Sie denke bei der Musik gleich an Kaminfeuer und Adventsgeruch, sagt Dorothea Rosilius, obwohl ihr bei den Proben im November noch gar nicht weihnachtlich zumute war. „Das ist eher die Requiem-Zeit.“ Die Kantorei sei sozusagen auf einen Schlag umgestiegen. Und so sei das Einstudieren des Magnificats eben auch eine gute Vorbereitung auf den musikalischen Abschluss des Jahres, bestätigt Maria Beckmann.

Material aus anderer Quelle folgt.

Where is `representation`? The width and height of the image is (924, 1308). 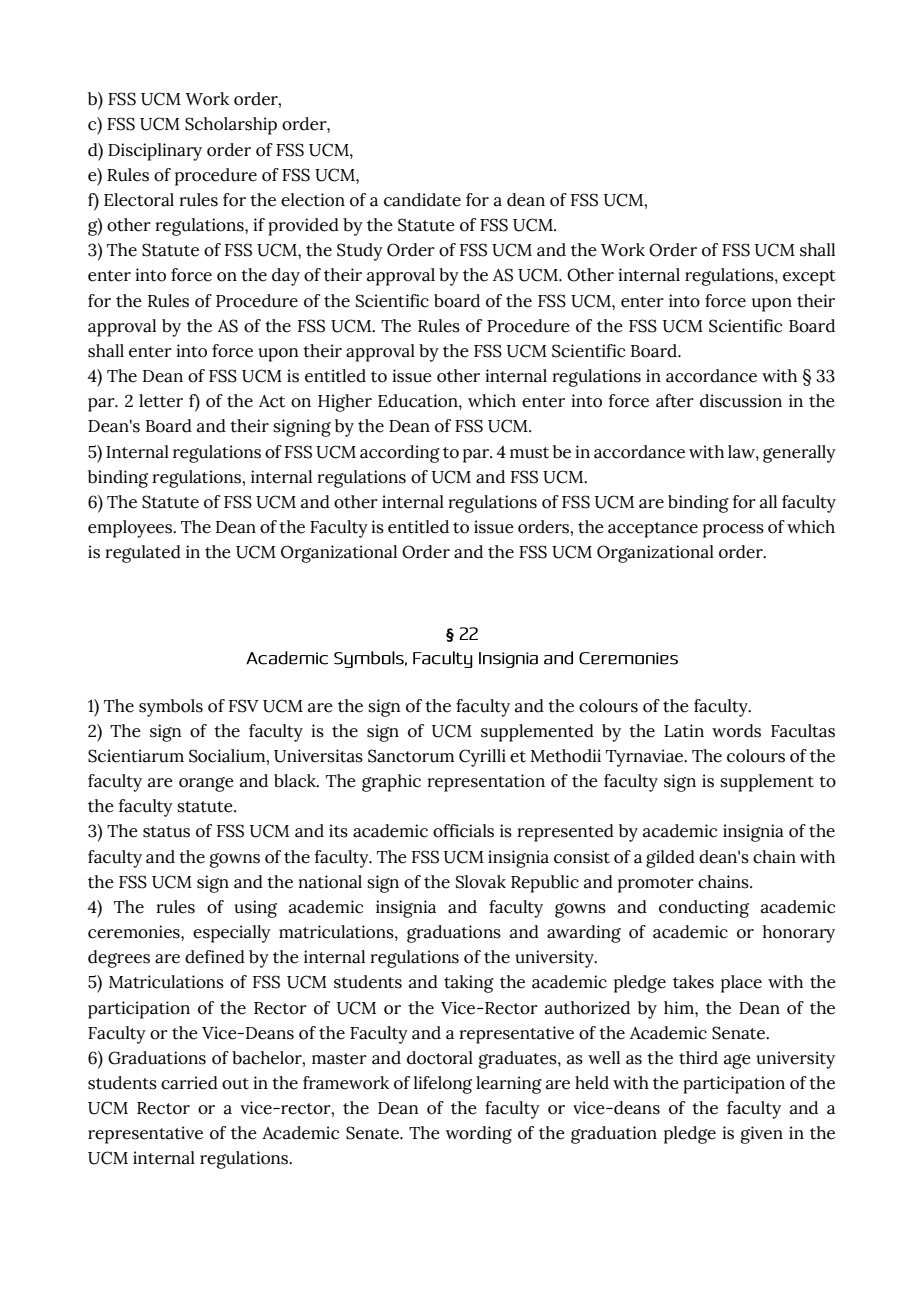 representation is located at coordinates (486, 783).
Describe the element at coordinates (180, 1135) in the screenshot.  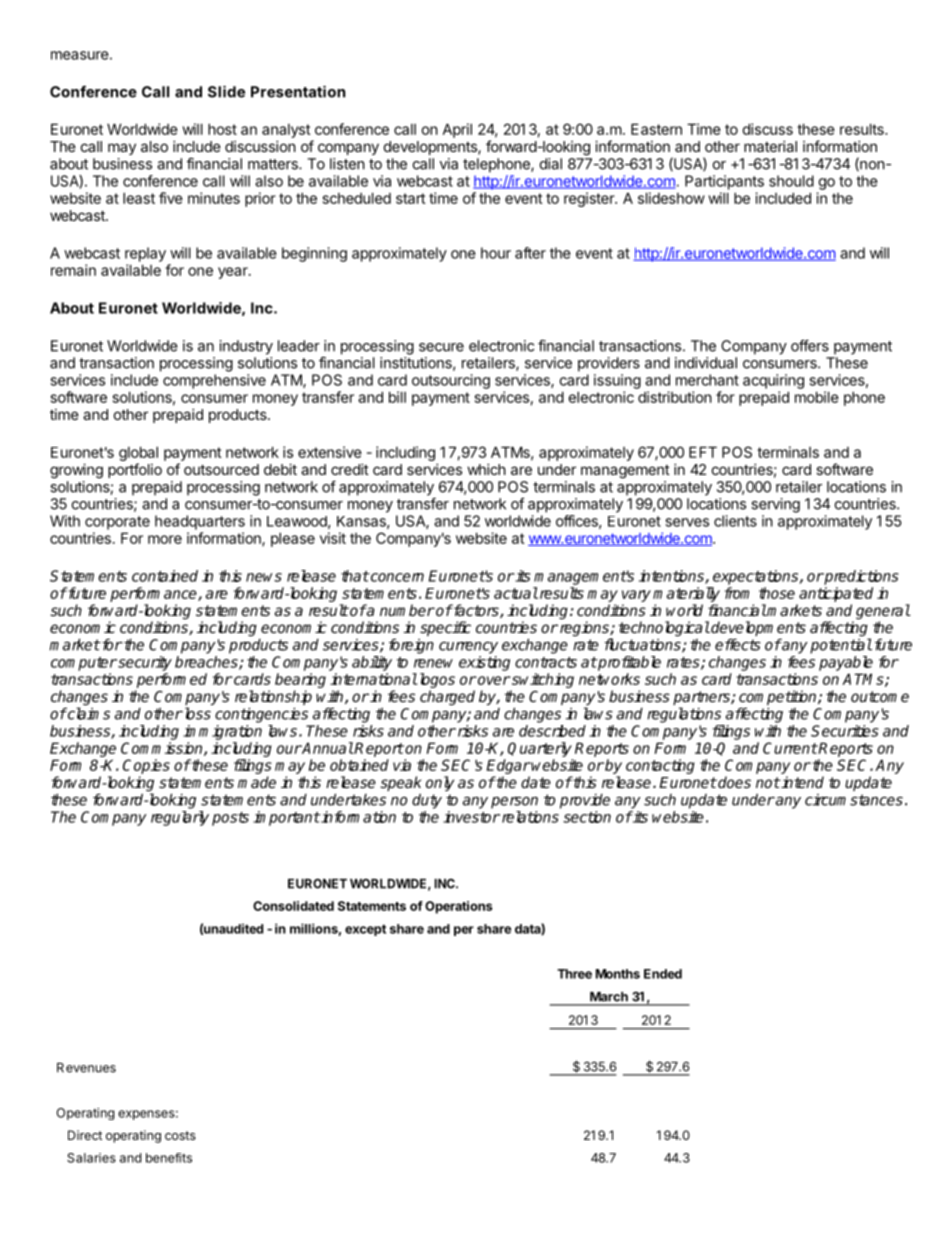
I see `costs` at that location.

Harte Arbeit bei der Probe

Noch aber herrscht ohnehin typische Arbeitsatmosphäre bei den Proben dienstagsabends in der Markuskirche, der hannoverschen Kulturkirche. Dicht gedrängt sitzen die etwa 80 Männer und Frauen im Viertelkreis um den Flügel; der Sopran bittet, den Deckel weiter zu öffnen, um die Begleitung besser hören zu können. Doch Dietterle hat den Deckel gerade erst beinah geschlossen. „Mir fallen schon fast die Ohren ab“, erklärt der Kantor, der nur einen halben Meter vor dem Ins-trument steht.
Wenig später ist er mit den Bässen noch nicht recht zufrieden: „Schön wär’s“, ruft er den Männern zu, die etwas zaghaft die Textpassage „der Herr stößt die Gewaltigen vom Thron“ singen. Dietterle bittet die Tenöre, die etwa acht Takte lange Passage mitzusingen – und plötzlich ist dem Bass ein ausreichend kräftiger Stoß abzunehmen.

Text aus Lukas-Evangelium

Der Text des Magnificats stammt aus dem Lukas-Evangelium: Maria antwortet dem Erzengel Gabriel, der gekommen ist, ihr die Geburt Christi anzukündigen. Bereits im ersten Satz wird deutlich, dass John Rutter ein fröhliches Magnificat schreiben wollte – einen Lobpreis Gottes. An vielen Stellen der Vertonung kommt der Jubel zum Ausdruck – und ist damit auch eine Herausforderung für die Sänger.
Als Solistin wird die Sopranistin Sophia Körber zu hören sein. Bei den Proben im November war sie noch nicht dabei, aber zunächst muss ja auch der Chor die Grundlage bilden. Parallel studiert die Camerata di San Marco, das Barockorchester der Markuskirche, John Rutters Werk ein. Die Aufführung gehört traditionell in den Gottesdienst am zweiten Weihnachtstag.
Info
Die Aufführung findet statt im Gottesdienst am 2. Weihnachtstag, Sonnabend, 26. Dezember, um 10 Uhr.